C’è quindi una stretta relazione tra inquinamento acustico e demenza. e maggiore il soggetto è esposto al rumore, maggiori sono i rischi. Gi stessi scienziati spiegano che l’esposizione prolungata all’inquinamento acustico provoca disturbi del sonno e il rilascio di “ormoni dello stress”, elementi che possono procurare malattie cardiovascolari, alterazioni del sistema immunitario e infiammazioni – fattori scatenanti della demenza.

Da questo primo studio sulle possibili cause dell’inquinamento acustico emerge l’urgenza di intervenire anche in questo campo. Il rumore produce conseguenze dirette sulla salute di milioni di persone, con conseguente abbassamento dello standard di salute collettiva e di un non trascurabile peso dei costi sanitari. 

I dati prodotti ci mostrano chiaramente quanto inquinamento atmosferico e inquinamento acustico siano due fenomeni strettamente correlati, non solo perché nella maggior parte dei casi maggiore rumore corrisponde a maggiore emissione in atmosfera; ma anche perché l’inquinamento acustico produce suoi propri danni all’uomo ed alla natura in genere. 

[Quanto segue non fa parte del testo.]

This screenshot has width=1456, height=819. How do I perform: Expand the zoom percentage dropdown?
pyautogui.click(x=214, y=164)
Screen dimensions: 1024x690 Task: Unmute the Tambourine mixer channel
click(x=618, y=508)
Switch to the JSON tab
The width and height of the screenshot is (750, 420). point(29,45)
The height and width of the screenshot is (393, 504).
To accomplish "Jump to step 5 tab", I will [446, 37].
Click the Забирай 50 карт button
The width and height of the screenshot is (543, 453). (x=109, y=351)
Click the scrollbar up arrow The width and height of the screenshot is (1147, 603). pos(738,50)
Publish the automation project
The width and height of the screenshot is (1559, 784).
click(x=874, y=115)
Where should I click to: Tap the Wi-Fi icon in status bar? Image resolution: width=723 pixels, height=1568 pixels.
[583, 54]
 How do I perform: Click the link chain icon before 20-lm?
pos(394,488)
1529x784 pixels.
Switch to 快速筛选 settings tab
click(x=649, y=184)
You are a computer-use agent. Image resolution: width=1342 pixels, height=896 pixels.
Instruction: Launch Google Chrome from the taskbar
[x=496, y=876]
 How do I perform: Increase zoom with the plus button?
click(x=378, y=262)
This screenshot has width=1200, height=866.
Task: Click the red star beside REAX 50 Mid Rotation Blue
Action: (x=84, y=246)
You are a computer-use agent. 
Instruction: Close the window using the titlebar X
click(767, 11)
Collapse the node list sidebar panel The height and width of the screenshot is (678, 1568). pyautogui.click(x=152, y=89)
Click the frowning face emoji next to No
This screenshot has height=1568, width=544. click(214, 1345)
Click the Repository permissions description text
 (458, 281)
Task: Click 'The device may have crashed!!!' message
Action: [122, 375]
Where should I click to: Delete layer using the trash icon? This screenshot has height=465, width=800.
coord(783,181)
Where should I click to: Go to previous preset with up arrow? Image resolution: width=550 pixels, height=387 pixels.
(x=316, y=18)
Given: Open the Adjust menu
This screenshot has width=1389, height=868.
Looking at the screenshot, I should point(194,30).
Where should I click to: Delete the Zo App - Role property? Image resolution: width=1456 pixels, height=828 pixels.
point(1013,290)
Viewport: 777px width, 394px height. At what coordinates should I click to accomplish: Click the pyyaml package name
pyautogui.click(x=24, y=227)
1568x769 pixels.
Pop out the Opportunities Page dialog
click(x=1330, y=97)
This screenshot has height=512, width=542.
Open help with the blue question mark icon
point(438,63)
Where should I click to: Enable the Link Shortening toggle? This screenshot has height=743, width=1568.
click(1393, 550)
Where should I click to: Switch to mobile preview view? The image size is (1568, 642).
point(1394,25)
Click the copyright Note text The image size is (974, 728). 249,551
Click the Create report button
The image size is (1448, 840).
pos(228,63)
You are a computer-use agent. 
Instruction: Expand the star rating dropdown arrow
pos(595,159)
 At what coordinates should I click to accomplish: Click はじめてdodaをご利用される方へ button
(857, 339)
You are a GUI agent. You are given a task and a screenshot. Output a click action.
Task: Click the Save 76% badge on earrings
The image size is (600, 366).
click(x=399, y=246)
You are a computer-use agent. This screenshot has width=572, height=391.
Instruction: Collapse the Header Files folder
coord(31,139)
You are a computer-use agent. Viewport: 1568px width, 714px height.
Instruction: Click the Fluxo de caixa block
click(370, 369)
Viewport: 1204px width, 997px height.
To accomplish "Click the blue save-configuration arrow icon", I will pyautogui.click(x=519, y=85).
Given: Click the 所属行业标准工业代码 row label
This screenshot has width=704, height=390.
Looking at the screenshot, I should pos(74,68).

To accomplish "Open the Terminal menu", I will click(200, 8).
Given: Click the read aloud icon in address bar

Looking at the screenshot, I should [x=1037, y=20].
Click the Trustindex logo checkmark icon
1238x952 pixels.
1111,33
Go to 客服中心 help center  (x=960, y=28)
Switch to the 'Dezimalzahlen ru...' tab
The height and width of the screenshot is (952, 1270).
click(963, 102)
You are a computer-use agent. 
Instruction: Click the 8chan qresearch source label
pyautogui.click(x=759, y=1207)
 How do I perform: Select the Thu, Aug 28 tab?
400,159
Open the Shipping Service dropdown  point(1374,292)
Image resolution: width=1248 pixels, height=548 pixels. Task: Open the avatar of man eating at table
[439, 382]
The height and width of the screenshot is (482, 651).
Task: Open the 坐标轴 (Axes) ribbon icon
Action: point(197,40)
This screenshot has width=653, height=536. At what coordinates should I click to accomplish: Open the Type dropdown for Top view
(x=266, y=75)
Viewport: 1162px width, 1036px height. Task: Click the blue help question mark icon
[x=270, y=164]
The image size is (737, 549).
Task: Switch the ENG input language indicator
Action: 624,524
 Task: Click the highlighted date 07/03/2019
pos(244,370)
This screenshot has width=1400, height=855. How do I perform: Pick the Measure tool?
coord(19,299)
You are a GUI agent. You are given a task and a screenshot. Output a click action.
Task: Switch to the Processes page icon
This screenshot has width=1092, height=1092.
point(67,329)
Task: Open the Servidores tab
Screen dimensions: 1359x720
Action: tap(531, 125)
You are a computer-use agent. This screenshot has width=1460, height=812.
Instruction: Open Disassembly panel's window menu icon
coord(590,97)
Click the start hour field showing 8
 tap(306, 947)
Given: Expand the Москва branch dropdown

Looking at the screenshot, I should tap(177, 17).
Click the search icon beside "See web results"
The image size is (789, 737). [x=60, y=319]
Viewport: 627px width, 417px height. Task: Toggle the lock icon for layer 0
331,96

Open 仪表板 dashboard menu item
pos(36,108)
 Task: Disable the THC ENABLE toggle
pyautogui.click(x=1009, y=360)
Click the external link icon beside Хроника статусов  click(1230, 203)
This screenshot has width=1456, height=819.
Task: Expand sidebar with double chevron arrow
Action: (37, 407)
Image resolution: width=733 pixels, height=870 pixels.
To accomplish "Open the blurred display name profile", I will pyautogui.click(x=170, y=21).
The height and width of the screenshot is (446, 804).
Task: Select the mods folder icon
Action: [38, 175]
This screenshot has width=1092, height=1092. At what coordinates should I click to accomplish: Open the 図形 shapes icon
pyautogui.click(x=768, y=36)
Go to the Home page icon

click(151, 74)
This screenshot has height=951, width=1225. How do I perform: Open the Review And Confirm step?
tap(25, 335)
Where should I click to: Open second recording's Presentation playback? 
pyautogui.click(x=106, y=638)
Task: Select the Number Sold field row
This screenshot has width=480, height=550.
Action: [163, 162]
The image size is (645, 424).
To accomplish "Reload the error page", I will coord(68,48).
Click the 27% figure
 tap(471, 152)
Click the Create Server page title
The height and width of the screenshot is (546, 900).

Inquinamento acustico e modifica dell’ambiente a lungo termine

Se l’inquinamento acustico ha una relazione diretta sull’uomo attraverso l’insorgenza di sintomi e patologia anche molto gravi, non è da meno l’impatto che ha sull’ambiente. Il rumore ha la capacità di modificare profondamente, e per lungo tempo, i territori che ne sono soggetti.

Alcuni animali, ad esempio, impollinano i fiori, altri spargono i semi delle piante, altri ancora li sotterrano, contribuendo a mantenere intatta la biodiversità e l’omogeneità della vita vegetale in alcune aree, che a sua volta garantisce loro la sopravvivenza. Ma cosa succede quando questo equilibrio si interrompe, magari a causa dell’inquinamento acustico generato dall’essere umano? Alcuni animali decidono di lasciare quei territori e con la loro assenza cambia anche la composizione vegetale.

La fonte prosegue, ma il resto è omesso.